Am 04.06.2022 um 15:51 schrieb Sven Schreiber:
Am 04.06.2022 um 13:11 schrieb Riccardo (Jack) Lucchetti:
> On Fri, 3 Jun 2022, Cottrell, Allin wrote:
>> columns the execution time is not that different. Note: we
currently
>> assess rank using regular QR, by counting the R elements greater than
>> some specified "tiny" value.
>
> in Hansl:
>
> <hansl>
> R = {}
> Q = qrdecomp(mnormal(4)~zeros(4)~mnormal(4) , &R)

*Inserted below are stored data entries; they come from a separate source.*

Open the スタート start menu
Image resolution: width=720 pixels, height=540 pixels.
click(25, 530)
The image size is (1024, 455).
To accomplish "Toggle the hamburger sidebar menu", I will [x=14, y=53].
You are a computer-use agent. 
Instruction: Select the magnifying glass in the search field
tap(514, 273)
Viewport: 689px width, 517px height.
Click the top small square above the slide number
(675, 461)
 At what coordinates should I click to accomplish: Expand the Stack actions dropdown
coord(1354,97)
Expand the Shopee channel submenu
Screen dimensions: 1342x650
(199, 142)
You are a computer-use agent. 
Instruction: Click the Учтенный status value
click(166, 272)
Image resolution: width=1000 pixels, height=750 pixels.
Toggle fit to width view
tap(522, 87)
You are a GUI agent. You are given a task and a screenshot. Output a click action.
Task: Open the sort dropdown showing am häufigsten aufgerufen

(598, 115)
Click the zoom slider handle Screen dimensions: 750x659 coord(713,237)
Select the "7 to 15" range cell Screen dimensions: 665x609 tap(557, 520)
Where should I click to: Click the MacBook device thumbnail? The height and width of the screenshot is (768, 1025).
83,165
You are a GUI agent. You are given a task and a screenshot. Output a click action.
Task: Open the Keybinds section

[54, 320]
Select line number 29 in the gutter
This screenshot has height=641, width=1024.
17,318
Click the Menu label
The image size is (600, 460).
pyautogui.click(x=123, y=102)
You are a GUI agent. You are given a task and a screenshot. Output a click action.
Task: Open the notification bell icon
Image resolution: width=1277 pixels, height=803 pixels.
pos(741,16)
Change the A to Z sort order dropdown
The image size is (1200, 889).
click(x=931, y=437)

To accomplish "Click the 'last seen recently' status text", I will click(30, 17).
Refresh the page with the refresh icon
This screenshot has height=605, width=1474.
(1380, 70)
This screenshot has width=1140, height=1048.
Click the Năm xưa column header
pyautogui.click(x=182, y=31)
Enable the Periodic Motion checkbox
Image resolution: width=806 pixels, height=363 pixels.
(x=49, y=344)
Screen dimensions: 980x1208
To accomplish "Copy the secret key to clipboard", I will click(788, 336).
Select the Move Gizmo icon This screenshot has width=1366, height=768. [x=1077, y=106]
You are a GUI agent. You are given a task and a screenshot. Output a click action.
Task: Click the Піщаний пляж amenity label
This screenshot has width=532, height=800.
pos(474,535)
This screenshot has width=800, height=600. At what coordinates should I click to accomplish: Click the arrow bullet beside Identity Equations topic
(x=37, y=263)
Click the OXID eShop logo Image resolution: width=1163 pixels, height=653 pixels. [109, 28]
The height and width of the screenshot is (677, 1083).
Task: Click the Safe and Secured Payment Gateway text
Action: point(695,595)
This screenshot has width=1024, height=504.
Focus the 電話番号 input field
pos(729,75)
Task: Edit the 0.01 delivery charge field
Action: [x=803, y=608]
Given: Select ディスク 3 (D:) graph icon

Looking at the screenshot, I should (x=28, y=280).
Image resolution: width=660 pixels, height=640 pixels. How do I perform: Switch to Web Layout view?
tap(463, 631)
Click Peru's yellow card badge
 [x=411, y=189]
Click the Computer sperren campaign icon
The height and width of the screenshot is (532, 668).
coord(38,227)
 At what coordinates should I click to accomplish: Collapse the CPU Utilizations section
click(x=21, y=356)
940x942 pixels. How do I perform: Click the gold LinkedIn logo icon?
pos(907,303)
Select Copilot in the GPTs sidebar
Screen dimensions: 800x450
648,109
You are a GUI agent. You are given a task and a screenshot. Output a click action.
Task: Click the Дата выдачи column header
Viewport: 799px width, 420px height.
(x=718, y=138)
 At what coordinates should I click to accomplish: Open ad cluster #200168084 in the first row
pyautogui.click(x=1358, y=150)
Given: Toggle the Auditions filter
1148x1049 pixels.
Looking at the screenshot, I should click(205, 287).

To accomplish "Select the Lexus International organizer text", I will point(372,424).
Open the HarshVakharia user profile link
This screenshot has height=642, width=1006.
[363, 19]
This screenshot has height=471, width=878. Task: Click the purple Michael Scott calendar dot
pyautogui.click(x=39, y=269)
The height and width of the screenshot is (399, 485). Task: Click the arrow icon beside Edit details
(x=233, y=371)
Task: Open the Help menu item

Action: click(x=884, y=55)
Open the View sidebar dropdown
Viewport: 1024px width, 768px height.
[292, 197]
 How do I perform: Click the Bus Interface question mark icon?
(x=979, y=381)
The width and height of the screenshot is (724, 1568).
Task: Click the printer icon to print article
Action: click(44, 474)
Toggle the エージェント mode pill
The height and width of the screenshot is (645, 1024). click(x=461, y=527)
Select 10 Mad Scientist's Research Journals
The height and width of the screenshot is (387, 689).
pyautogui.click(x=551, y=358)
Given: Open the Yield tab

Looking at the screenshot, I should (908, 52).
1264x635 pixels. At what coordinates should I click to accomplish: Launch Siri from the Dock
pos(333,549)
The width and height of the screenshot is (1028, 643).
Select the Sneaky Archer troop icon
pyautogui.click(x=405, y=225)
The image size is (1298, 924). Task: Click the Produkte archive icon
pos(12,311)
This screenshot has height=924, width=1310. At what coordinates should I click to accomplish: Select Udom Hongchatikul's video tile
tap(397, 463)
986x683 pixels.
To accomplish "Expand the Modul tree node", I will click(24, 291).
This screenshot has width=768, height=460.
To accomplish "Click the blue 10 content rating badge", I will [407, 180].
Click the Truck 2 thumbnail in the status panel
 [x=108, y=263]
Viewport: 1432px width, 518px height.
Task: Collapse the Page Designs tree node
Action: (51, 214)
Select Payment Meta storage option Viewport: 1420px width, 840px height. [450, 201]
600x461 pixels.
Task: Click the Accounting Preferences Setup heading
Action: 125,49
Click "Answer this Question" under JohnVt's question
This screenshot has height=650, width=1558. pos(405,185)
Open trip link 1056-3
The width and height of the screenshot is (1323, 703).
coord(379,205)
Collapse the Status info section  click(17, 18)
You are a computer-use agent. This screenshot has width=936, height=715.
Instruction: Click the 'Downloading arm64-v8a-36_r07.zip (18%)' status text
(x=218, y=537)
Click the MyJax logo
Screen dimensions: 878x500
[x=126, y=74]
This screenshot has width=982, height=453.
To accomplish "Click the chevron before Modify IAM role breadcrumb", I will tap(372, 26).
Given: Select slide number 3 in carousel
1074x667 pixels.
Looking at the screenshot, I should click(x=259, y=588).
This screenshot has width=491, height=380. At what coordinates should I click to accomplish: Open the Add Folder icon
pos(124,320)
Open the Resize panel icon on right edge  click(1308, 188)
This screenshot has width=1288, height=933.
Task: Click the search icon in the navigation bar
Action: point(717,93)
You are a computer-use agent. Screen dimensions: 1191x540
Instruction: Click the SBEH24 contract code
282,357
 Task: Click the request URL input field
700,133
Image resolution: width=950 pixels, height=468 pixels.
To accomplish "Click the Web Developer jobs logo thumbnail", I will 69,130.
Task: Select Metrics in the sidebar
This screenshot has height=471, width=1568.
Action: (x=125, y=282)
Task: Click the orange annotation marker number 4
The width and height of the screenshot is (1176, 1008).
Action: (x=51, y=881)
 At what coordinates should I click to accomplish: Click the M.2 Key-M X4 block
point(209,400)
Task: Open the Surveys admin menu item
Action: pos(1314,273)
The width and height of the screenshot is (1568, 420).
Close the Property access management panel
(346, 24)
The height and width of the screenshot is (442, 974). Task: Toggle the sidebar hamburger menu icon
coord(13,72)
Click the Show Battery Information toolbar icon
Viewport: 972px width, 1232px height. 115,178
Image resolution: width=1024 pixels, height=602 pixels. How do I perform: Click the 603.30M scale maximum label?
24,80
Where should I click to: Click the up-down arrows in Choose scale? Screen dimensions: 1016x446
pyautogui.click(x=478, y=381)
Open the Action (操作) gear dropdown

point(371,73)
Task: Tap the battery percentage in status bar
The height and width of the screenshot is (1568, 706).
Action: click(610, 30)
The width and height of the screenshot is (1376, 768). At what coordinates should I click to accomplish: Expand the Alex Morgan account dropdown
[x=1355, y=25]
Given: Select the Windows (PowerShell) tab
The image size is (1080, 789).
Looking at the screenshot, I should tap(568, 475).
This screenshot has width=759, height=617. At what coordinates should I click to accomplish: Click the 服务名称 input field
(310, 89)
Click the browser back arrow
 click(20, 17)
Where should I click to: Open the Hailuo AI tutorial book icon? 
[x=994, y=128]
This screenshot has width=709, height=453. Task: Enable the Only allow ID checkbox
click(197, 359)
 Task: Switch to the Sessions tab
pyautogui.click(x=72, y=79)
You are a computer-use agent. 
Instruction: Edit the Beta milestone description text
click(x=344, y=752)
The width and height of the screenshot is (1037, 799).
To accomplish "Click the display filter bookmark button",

> scalar r = sumc(abs(diag(R)).>1.0e-12)
> print r
> </hansl>
OK, thanks, that's what I thought.
Hm, but plain QR is not rank-revealing in general, that's why the thing
with column-pivoting exists. Trivial example:
<hansl>
R = {}
A = zeros(4,2) ~ I(4,2)
print A
Q = qrdecomp(A , &R)
print rank(A) # correct: 2
scalar r = sumc(abs(diag(R)).>1.0e-12)
print r # wrong: 0
</hansl>
Now, I guess that in your internal usage this is quite unlikely to
happen, but still, if you don't want to use the SVD for that --and I
presume it's because of the computational expenses-- then maybe there's
a role for the pivoted QR thing?
> I'm not really sure what the benefit would be from having
column
> pivoting, which is relatively easy to do in Hansl anyway
AFAICS, it's not enough to wiggle around the columns of R ex-post-facto,
or am I missing something?
I'm not sure myself yet, let me think about it some more. What
the
Matlab people note is that for sparse inputs the result is much sparser
with permutation (see page linked above).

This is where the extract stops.